When the middle school building opened in 2002, the drama department bloomed. Barry loves special effects, so musicals had flash pots and fog machines, live dogs graced the stage in both a second rendition of “The Wizard of Oz” and “Annie,” actors flew across the stage on wires in “Peter Pan,” and the balloon the wizard used to escape from Oz raised to the rafters with a hydraulic lift.
Barry loves making a difference in the lives of his students. Taking a drama class adds so much more to a child’s life – it’s a chance to use other skills such as math and science for set designs, to learn about the technical side of lighting and sound, it causes students to use critical thinking skills, and best of all, it helps them to create long-lasting friendships.
“I try to instill life skills they can take into any career,” Barry said. “This builds confidence.”
And if a student finishes the course and finds a lifelong love of theater, that’s icing on the cake.
While Barry teaches seventh-grade students, he always invites some sixth-grade students to participate in his shows. It gives them a chance to work on their skills for the next year or find out whether drama is for them.
Barry also makes sure that special needs kids are included in his musicals; everyone gets a chance to participate.
“I never like to turn a student away; it does so much for them and their self-esteem,” he said.
While Barry is retiring from a total of 36 years of teaching, he certainly won’t be sitting idle. His plans include traveling, taking a class in voice-over to do radio, which he’s done in the past, and perhaps starting a community theater program right in Shorewood.
Barry chose “Beauty and the Beast” for his final work at Troy Middle School before the newest movie even came out. He chose it because it relates to all audiences, plus the costumes and scenery had so much potential.

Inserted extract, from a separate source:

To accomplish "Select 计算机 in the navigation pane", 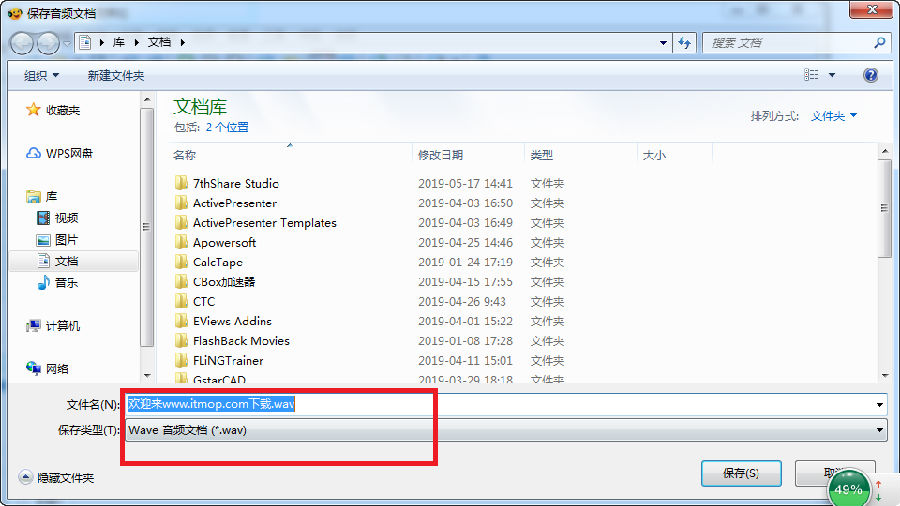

After the final performance, he got a standing ovation from students, staff and family and two special cakes from the parents.
Despite long, late night rehearsals and hard work on sets, Barry has always loved what he does and the students he has worked with.
He loves creating magic on stage and with costumes, and has worked with some amazing student actors.
“I love theater,” he said. “Getting to work your passion and do what you love, it doesn’t seem like it’s really work sometimes.”